I had pulled five or six candidates, explaining that I’d be pairing her selection with some Essex Linen. I can’t remember all the fabrics. I know some had a vintage vibe, including the top selection, from Lori Holt; others were more modern, including the quilting-weight paisley and home-dec fabrics, all from Amy Butler. She liked the colors of the paisley but didn’t gravitate toward any particular design.
It was then that I realized my request for input wasn’t particularly fair.
Would an interior designer expect me to sit down and plan an entire room on paper? Would a landscape designer expect me to lay out the perfect flower bed? Sure, I could give either one some solid ideas—what I like, what is not me, and so on. But I don’t see the world through the eyes of an interior designer or landscape designer. And my friend doesn’t see the world through the lens that I do.
I actually think if I had gone ahead and made a tote bag with any of the fabrics I had selected, she would have liked and used the bag. Seeing the raw materials and envisioning the final product, however, was hard for her. (Heck, it’s often hard for me.)

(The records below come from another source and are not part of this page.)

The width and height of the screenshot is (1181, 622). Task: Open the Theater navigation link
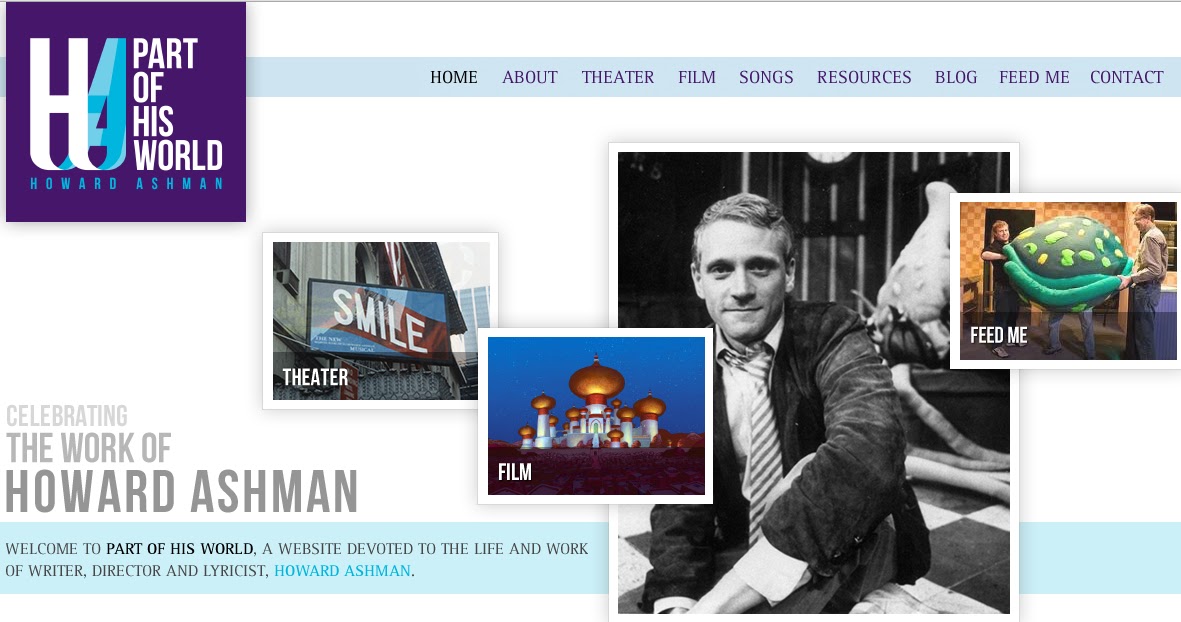(618, 77)
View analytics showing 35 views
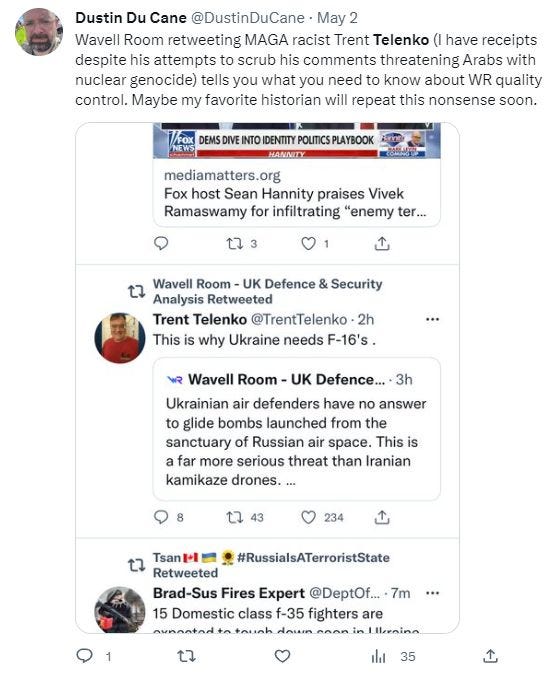Viewport: 548px width, 693px height. point(393,657)
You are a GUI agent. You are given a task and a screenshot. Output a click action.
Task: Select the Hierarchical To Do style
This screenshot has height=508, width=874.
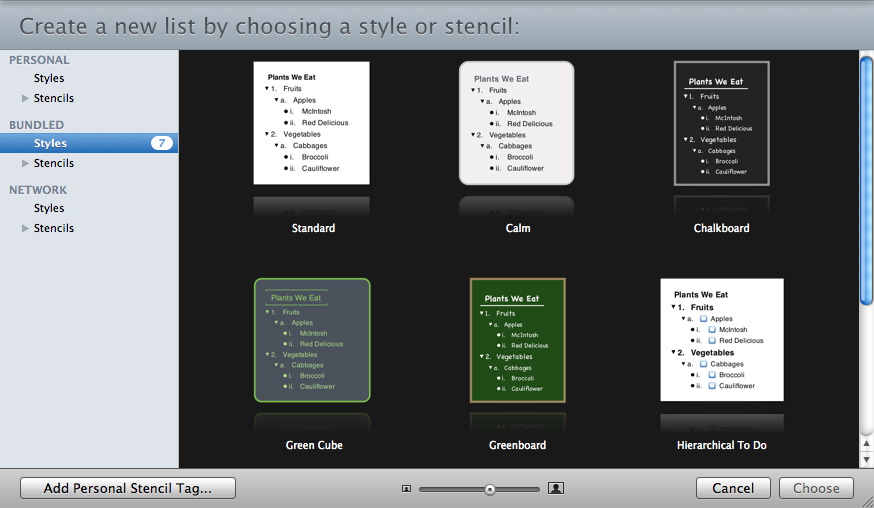721,340

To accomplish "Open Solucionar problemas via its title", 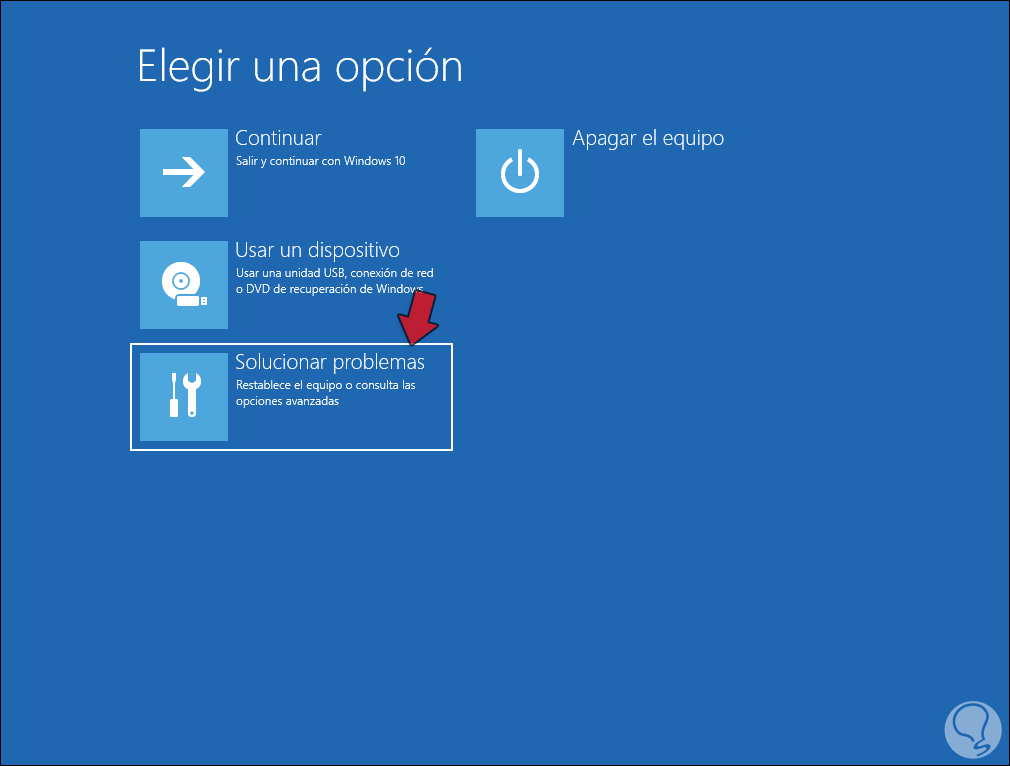I will click(330, 362).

If I had to do things differently, I think I would either have asked her for some general color preferences or have set her loose in my drawers of stash, just to see which fabrics resonated with her. Doing so would have given me some direction without expecting her to commit to anything in particular.
I decided to return all the fabric to my stash and come up with another pick for this project without her input. Here’s the result, completed with the little that remains of my Hope Valley fats and based on a free pattern from Noodlehead. The DS Quilt fabric below it is another tote in process. It’s for another friend, who has no idea that I’m making something for her, and the fabrics were chosen based only on my keen observations about this second friend’s fabric likes (no interrogation!).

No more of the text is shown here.